La justicia tarda, la impunidad crece: Premium Beef y la angustia de 18 años de espera en Curuzú Cuatiá

El frigorífico Premium Beef, un emblema de la producción ganadera en Corrientes, sigue cerrado tras años de litigios judiciales y acusaciones de usurpación. La espera de una sentencia efectiva desnuda la tensión entre derecho de propiedad, lentitud judicial y economía local.

Un frigorífico en disputa desde hace más de una década

Curuzú Cuatiá, ciudad clave para la ganadería y la industria frigorífica, enfrenta una crisis institucional silenciosa que afecta a Premium Beef desde 2008. Según Aldo Hugo Gallo, presidente de la empresa, el frigorífico sufrió robo, usurpación y saqueo de herramientas, mientras los tribunales no lograron ejecutar medidas efectivas para proteger la propiedad.

“No hay producción posible bajo el régimen del despojo, del miedo y la desprotección”, asegura Gallo, recordando que la paz social depende directamente de la justicia.

El exceso de ritualismo y la lentitud judicial

La empresa denuncia un proceso judicial que prioriza la forma sobre el fondo. La demora en diligenciar mandamientos de desalojo y constatación permite que los responsables continúen operando sobre el inmueble, vaciando la planta día tras día.

El exceso de formalismo procesal y la lentitud actúan como herramienta de impunidad, dejando a los inversores y trabajadores en una situación de vulnerabilidad absoluta.

Impacto económico y social

El cierre del frigorífico afecta a más de 150 trabajadores y la cadena productiva regional, poniendo en riesgo la economía local y la confianza en la institucionalidad. Para Gallo, el caso Premium Beef evidencia cómo la burocracia judicial puede erosionar derechos fundamentales, como el derecho de propiedad consagrado en el Artículo 17 de la Constitución Nacional.

Una historia que refleja la fragilidad institucional

Desde 2008, la planta ya había sido objeto de disputas societarias y litigios de posesión. Aunque se dictaron resoluciones judiciales para restituir la empresa a sus propietarios, la ejecución efectiva nunca se concretó, dejando la planta inactiva y prolongando la incertidumbre económica y laboral.
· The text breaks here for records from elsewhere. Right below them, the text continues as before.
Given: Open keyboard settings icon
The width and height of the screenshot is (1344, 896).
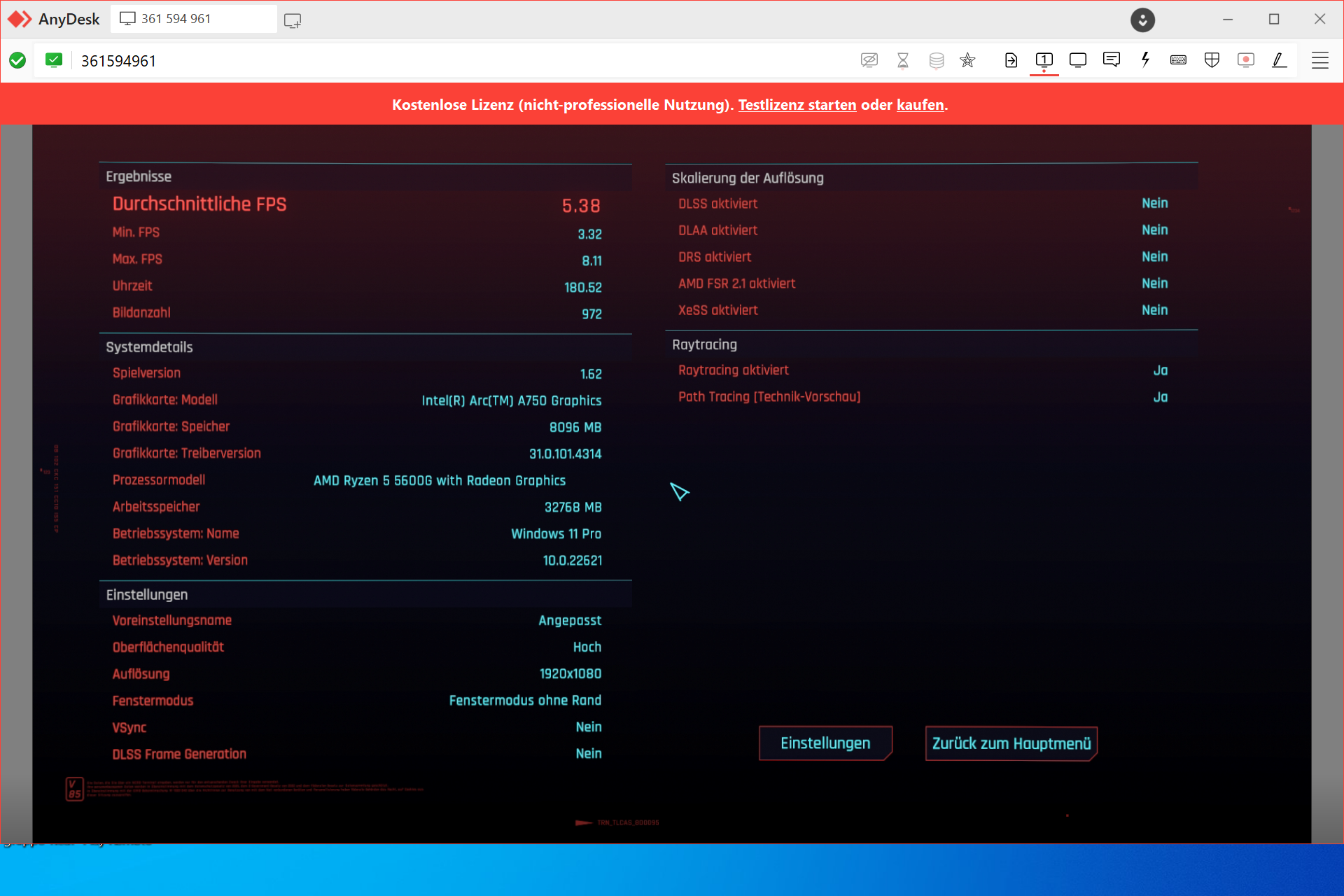Looking at the screenshot, I should (x=1178, y=60).
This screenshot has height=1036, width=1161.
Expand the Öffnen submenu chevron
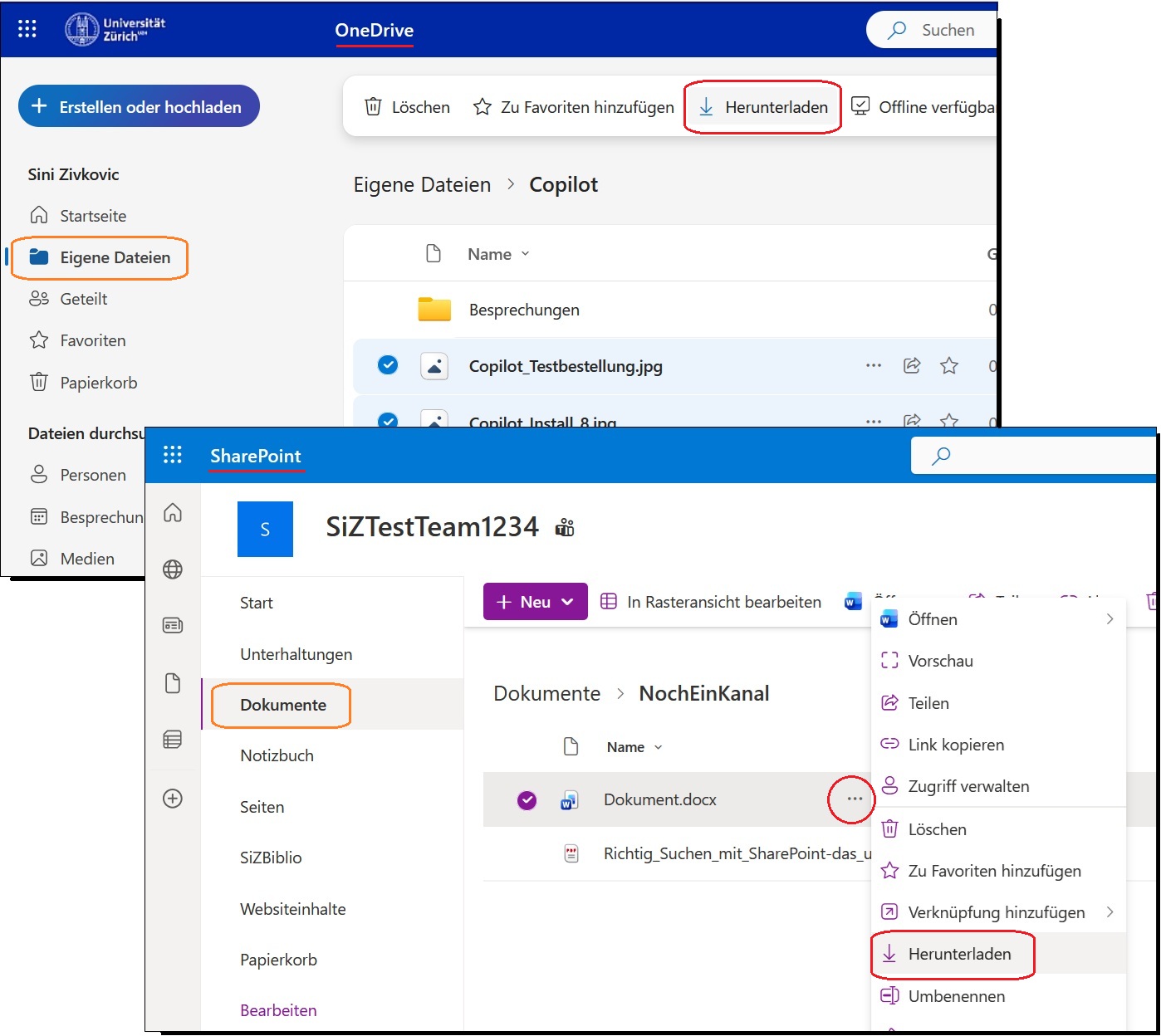click(1110, 618)
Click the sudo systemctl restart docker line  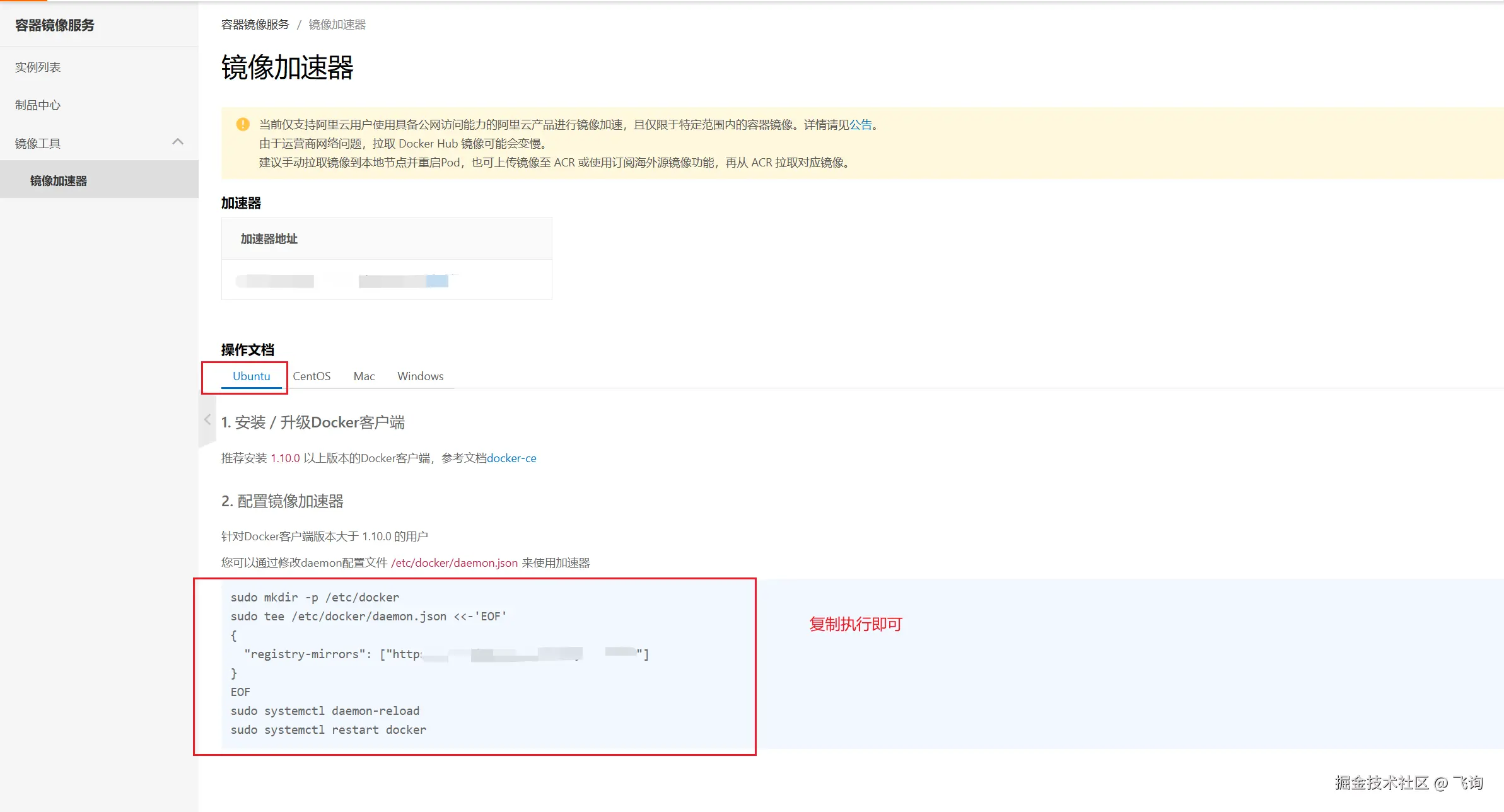click(x=328, y=729)
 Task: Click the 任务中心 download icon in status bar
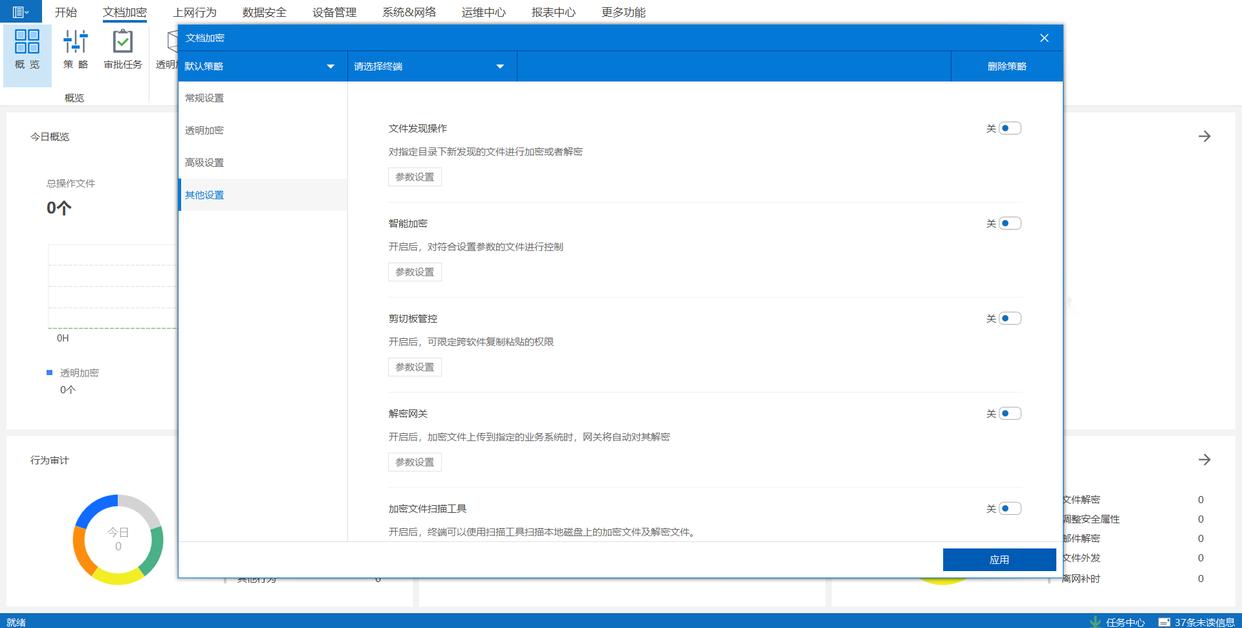(1095, 622)
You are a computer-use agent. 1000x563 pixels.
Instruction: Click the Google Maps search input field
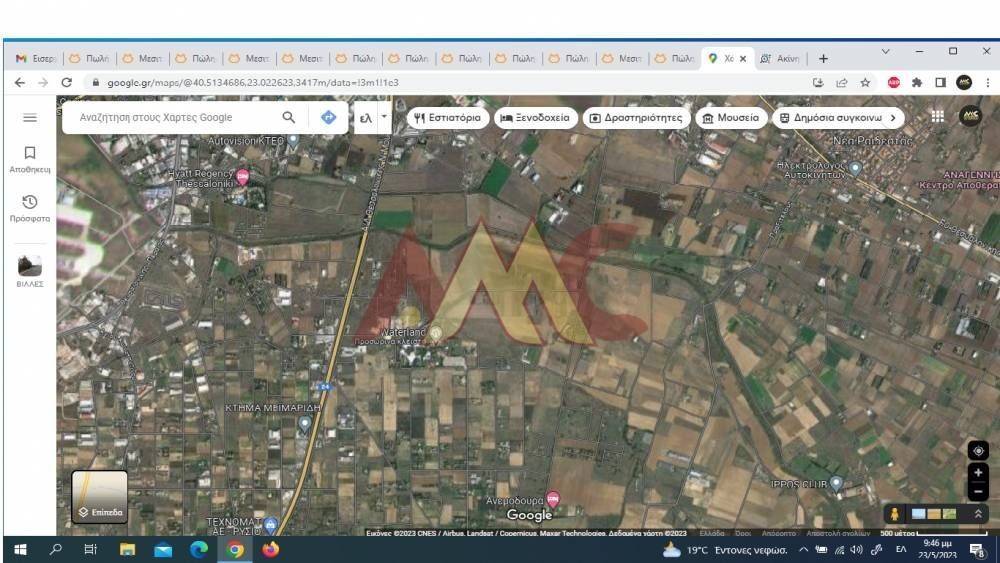click(x=170, y=117)
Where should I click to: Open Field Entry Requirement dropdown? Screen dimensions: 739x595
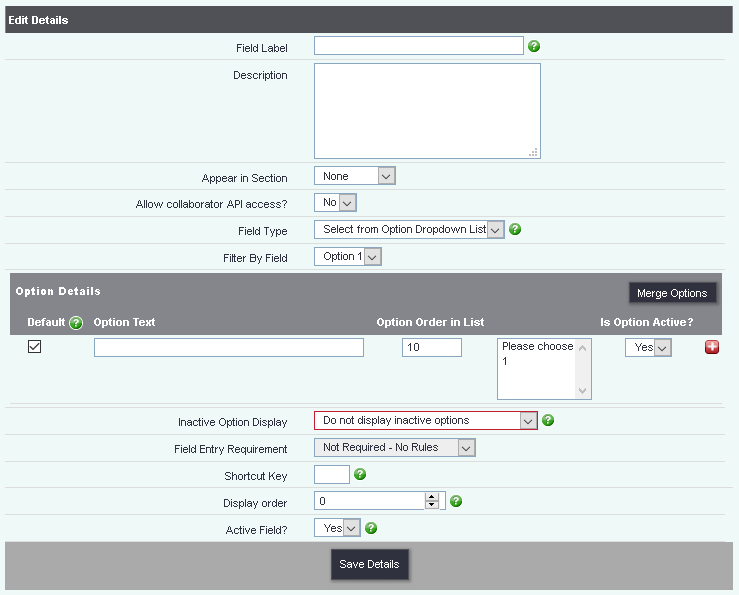[x=394, y=448]
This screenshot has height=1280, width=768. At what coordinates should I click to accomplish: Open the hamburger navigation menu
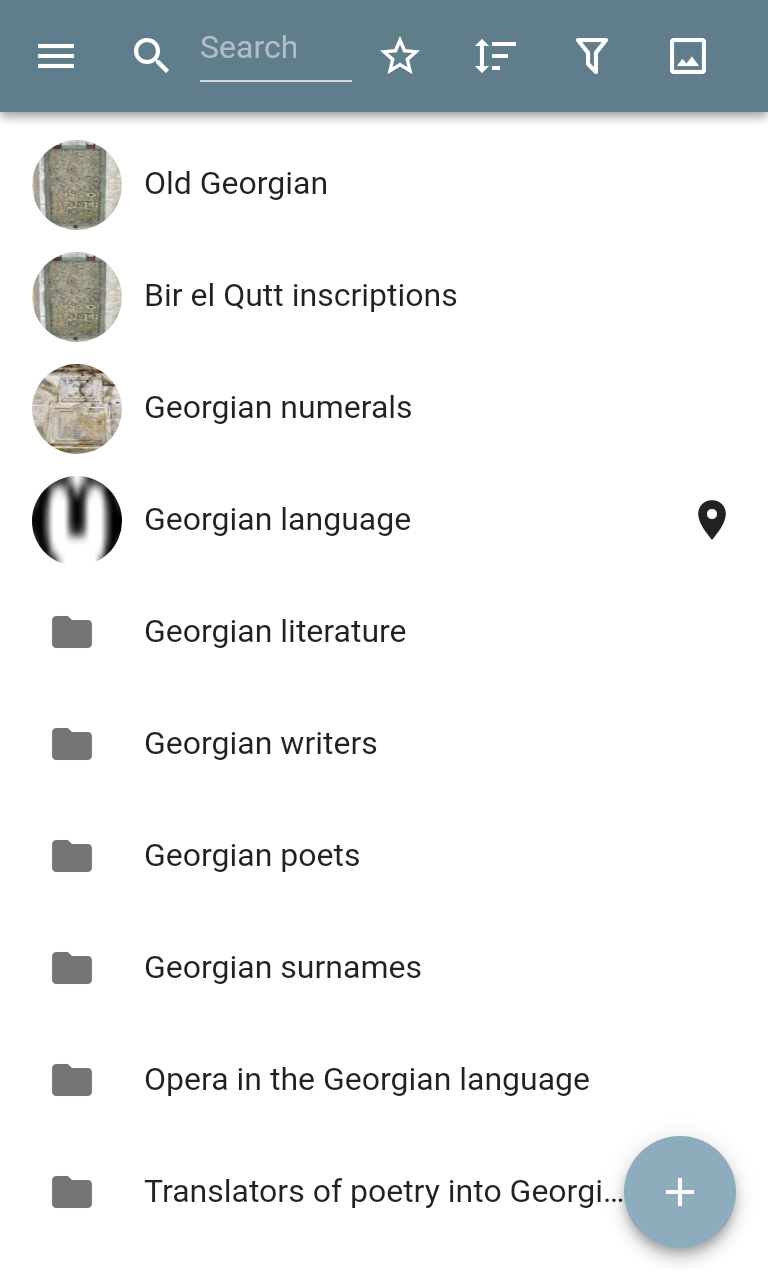(x=56, y=56)
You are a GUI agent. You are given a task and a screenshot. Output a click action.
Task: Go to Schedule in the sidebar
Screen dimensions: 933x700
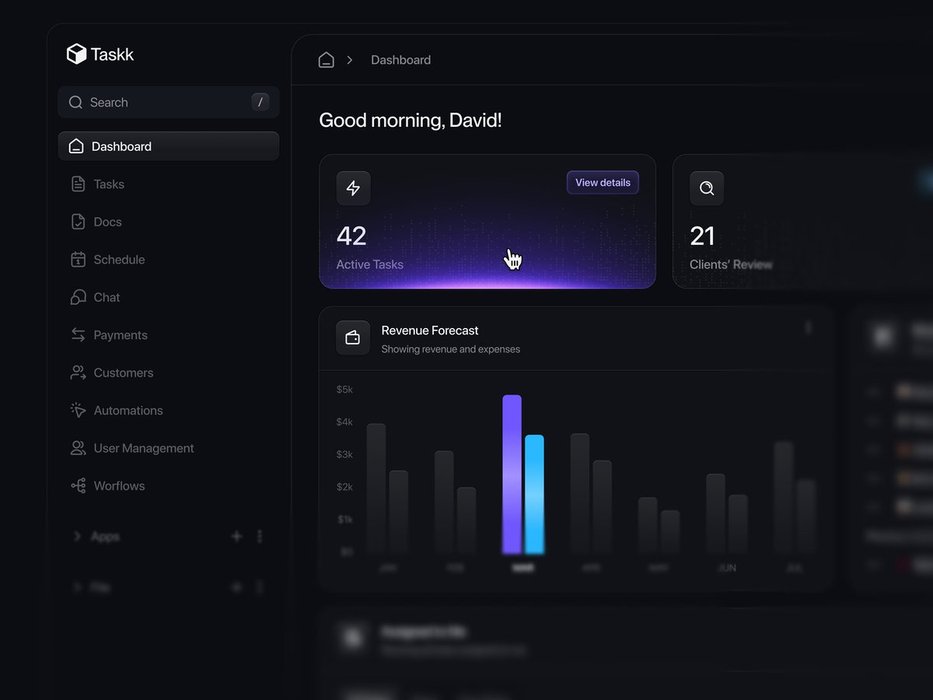pyautogui.click(x=118, y=260)
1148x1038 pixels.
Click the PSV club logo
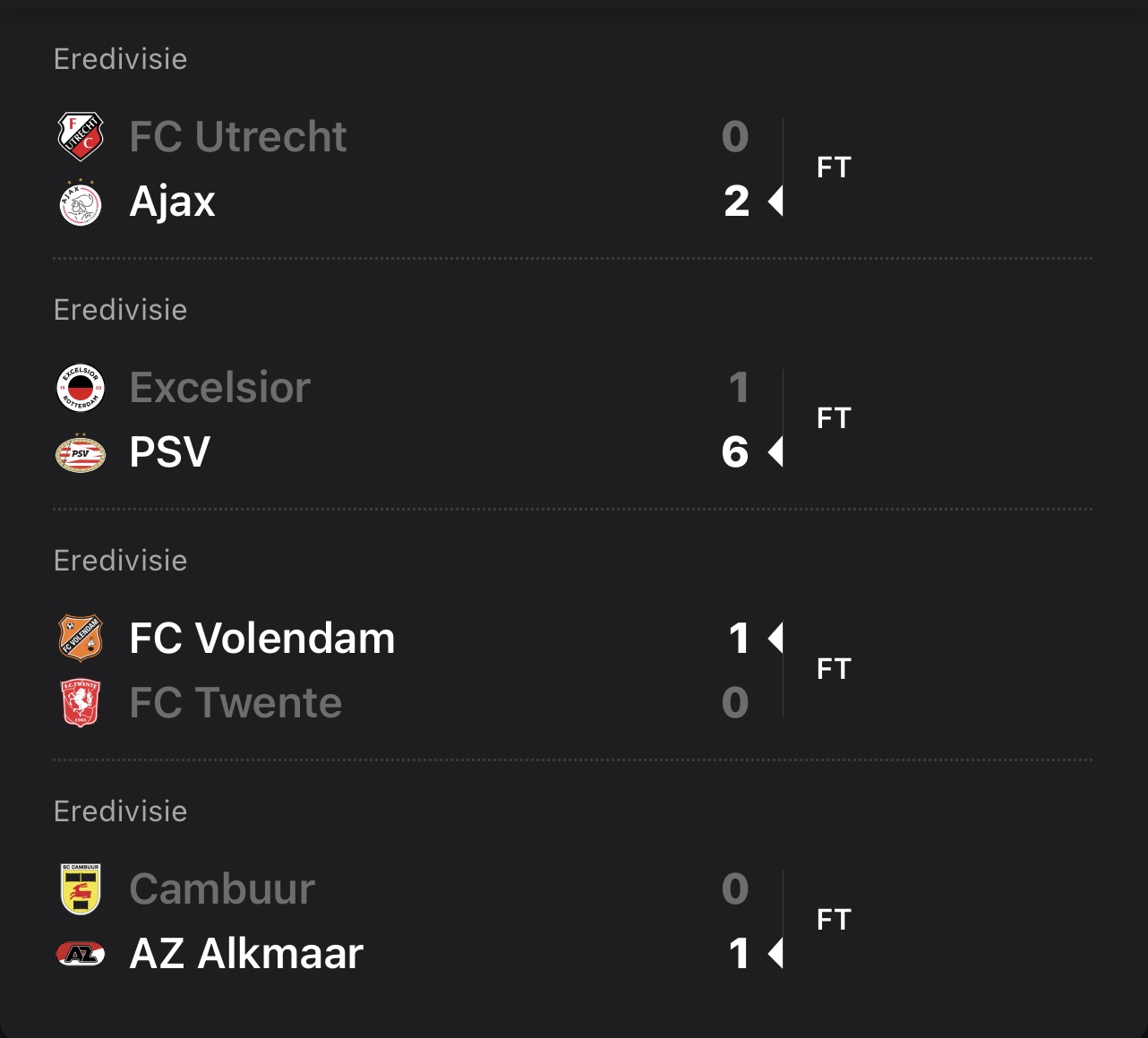coord(81,453)
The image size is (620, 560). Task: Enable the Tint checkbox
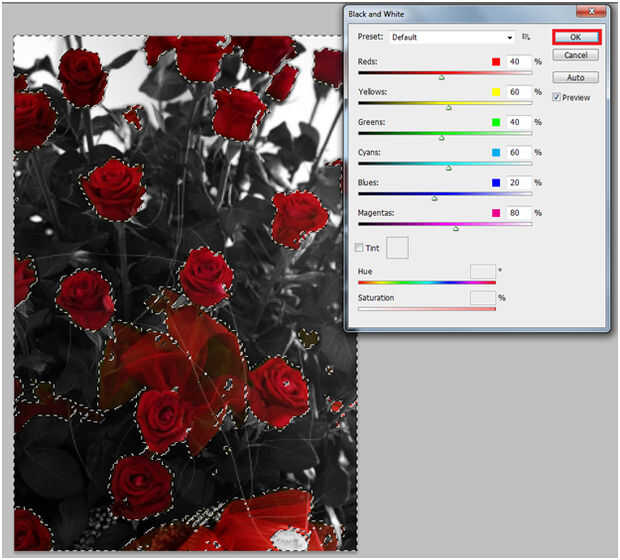coord(360,248)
El caso se ha convertido en un símbolo de la tensión entre los derechos de los ciudadanos y la burocracia judicial, planteando la pregunta: ¿puede la justicia proteger a quienes invierten y generan empleo, o el exceso de ritualismo termina beneficiando a quienes infringen la ley?

Hacia la recuperación de la seguridad jurídica

Mientras la justicia sigue dilatando decisiones clave, la comunidad y los inversores esperan un punto de quiebre que reactive la producción y recupere la confianza en las instituciones.

La historia de Premium Beef no es solo la de un frigorífico; es la de toda una ciudad que apuesta a la legalidad y al trabajo, y de cómo la seguridad jurídica se traduce en desarrollo económico y estabilidad social.